## Travail demandé
Mettez au format CSV à deux colonnes, texte et reponse, les lignes ci-dessous en commençant à celle qui contient "Confirm noise settings with OK" et en vous arrêtant après celle qui contient "coord(369,90)". Prévoyez une rangée par texte avec sa réponse, chaque champ entre guillemets et les sauts de ligne remplacés par des espaces, sans reprendre les images.

## Lignes fournies
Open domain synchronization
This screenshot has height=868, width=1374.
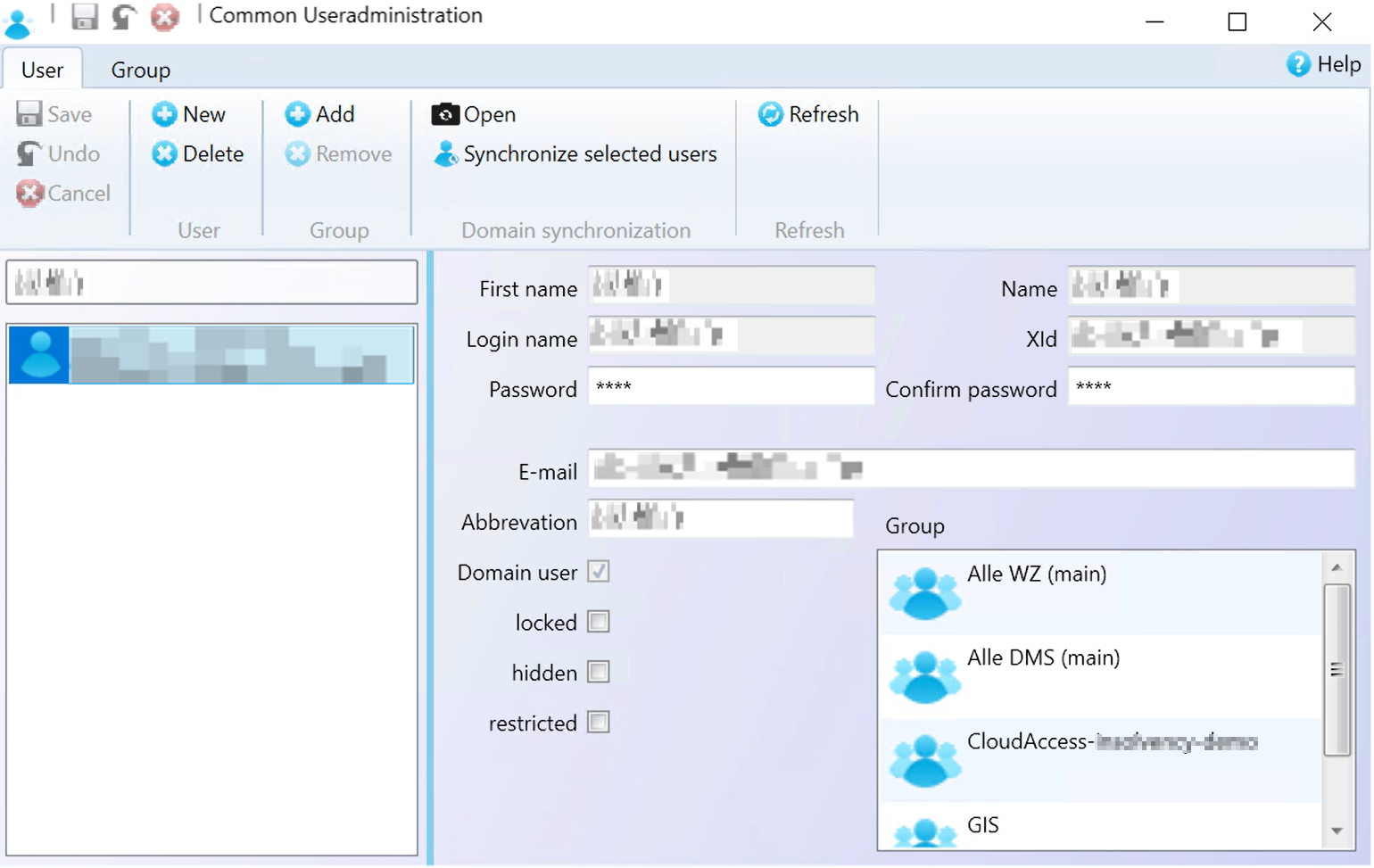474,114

---

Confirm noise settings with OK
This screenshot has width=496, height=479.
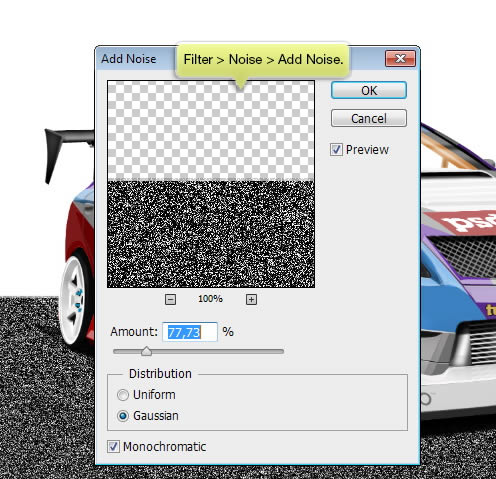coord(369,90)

## Réponse attendue
texte,reponse
"Confirm noise settings with OK This screenshot has width=496, height=479.","coord(369,90)"